Repeat the records below exactly as they appear.

- [Items from a data source]:
════════════════════
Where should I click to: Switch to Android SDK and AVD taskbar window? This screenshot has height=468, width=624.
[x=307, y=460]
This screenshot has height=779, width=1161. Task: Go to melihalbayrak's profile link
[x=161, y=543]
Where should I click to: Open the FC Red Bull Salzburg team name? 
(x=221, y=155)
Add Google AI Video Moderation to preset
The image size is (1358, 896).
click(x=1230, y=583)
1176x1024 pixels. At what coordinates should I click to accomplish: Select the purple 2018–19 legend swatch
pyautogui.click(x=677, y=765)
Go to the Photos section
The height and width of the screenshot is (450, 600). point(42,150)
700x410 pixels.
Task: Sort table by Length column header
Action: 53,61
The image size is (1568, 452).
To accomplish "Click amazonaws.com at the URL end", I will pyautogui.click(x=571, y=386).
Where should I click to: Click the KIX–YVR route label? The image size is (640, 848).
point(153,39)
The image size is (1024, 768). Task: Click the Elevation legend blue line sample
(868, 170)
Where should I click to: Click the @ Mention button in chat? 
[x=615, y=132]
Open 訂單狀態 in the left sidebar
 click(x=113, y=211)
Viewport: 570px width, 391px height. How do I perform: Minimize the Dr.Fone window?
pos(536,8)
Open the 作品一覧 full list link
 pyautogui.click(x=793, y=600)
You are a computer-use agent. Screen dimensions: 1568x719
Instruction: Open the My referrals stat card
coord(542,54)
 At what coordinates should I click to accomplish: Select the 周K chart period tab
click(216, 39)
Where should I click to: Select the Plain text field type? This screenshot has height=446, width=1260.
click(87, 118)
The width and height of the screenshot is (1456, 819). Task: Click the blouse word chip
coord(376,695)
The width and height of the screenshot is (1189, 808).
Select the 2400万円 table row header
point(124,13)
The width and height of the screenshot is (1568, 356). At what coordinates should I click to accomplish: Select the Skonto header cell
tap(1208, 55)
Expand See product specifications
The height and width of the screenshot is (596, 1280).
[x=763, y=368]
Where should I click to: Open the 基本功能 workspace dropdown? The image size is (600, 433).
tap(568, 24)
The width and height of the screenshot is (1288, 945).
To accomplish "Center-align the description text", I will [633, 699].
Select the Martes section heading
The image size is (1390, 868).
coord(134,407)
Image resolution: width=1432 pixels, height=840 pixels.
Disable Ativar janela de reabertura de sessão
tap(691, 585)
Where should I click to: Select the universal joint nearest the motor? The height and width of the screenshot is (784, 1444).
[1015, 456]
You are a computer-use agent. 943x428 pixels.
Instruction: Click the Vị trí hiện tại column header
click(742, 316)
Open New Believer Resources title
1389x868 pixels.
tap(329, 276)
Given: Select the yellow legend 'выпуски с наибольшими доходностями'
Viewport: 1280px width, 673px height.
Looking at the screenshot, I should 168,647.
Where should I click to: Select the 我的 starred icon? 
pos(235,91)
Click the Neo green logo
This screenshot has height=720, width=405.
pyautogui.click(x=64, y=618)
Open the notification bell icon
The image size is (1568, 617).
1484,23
════════════════════
- [TASK RESULT]:
Where should I click to: Switch to Android SDK and AVD taskbar window? This screenshot has height=468, width=624.
[x=307, y=460]
This screenshot has height=779, width=1161. Task: Go to melihalbayrak's profile link
[x=161, y=543]
Where should I click to: Open the FC Red Bull Salzburg team name? 
(x=221, y=155)
Add Google AI Video Moderation to preset
The image size is (1358, 896).
click(x=1230, y=583)
1176x1024 pixels. At what coordinates should I click to accomplish: Select the purple 2018–19 legend swatch
pyautogui.click(x=677, y=765)
Go to the Photos section
The height and width of the screenshot is (450, 600). point(42,150)
700x410 pixels.
Task: Sort table by Length column header
Action: 53,61
The image size is (1568, 452).
To accomplish "Click amazonaws.com at the URL end", I will pyautogui.click(x=571, y=386).
Where should I click to: Click the KIX–YVR route label? The image size is (640, 848).
point(153,39)
The image size is (1024, 768). Task: Click the Elevation legend blue line sample
(868, 170)
Where should I click to: Click the @ Mention button in chat? 
[x=615, y=132]
Open 訂單狀態 in the left sidebar
 click(x=113, y=211)
Viewport: 570px width, 391px height. How do I perform: Minimize the Dr.Fone window?
pos(536,8)
Open the 作品一覧 full list link
 pyautogui.click(x=793, y=600)
You are a computer-use agent. Screen dimensions: 1568x719
Instruction: Open the My referrals stat card
coord(542,54)
 At what coordinates should I click to accomplish: Select the 周K chart period tab
click(216, 39)
Where should I click to: Select the Plain text field type? This screenshot has height=446, width=1260.
click(87, 118)
The width and height of the screenshot is (1456, 819). Task: Click the blouse word chip
coord(376,695)
The width and height of the screenshot is (1189, 808).
Select the 2400万円 table row header
point(124,13)
The width and height of the screenshot is (1568, 356). At what coordinates should I click to accomplish: Select the Skonto header cell
tap(1208, 55)
Expand See product specifications
The height and width of the screenshot is (596, 1280).
[x=763, y=368]
Where should I click to: Open the 基本功能 workspace dropdown? The image size is (600, 433).
tap(568, 24)
The width and height of the screenshot is (1288, 945).
To accomplish "Center-align the description text", I will [633, 699].
Select the Martes section heading
The image size is (1390, 868).
coord(134,407)
Image resolution: width=1432 pixels, height=840 pixels.
Disable Ativar janela de reabertura de sessão
tap(691, 585)
Where should I click to: Select the universal joint nearest the motor? The height and width of the screenshot is (784, 1444).
[1015, 456]
You are a computer-use agent. 943x428 pixels.
Instruction: Click the Vị trí hiện tại column header
click(742, 316)
Open New Believer Resources title
1389x868 pixels.
tap(329, 276)
Given: Select the yellow legend 'выпуски с наибольшими доходностями'
Viewport: 1280px width, 673px height.
Looking at the screenshot, I should 168,647.
Where should I click to: Select the 我的 starred icon? 
pos(235,91)
Click the Neo green logo
This screenshot has height=720, width=405.
pyautogui.click(x=64, y=618)
Open the notification bell icon
The image size is (1568, 617).
1484,23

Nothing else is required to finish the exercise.